__Direction__
Pull out each line of the data below that contains the word "size".

__Supplied data__
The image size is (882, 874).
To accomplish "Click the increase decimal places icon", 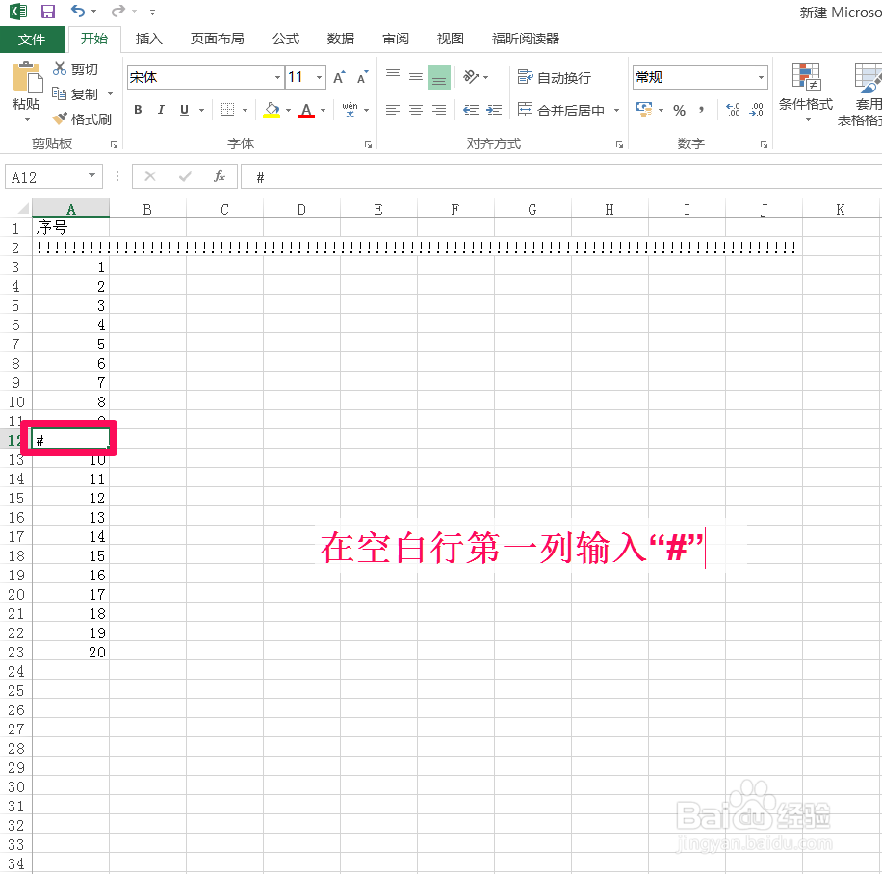I will 733,111.
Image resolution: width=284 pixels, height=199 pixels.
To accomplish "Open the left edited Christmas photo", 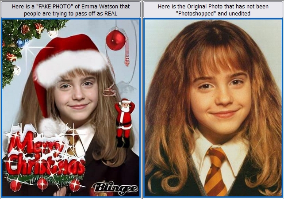I will coord(71,107).
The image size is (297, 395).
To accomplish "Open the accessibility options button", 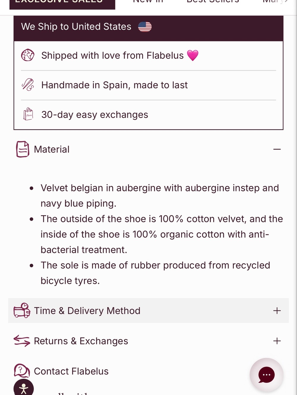I will (x=23, y=388).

__Result__
The image size is (882, 874).
The image size is (297, 395).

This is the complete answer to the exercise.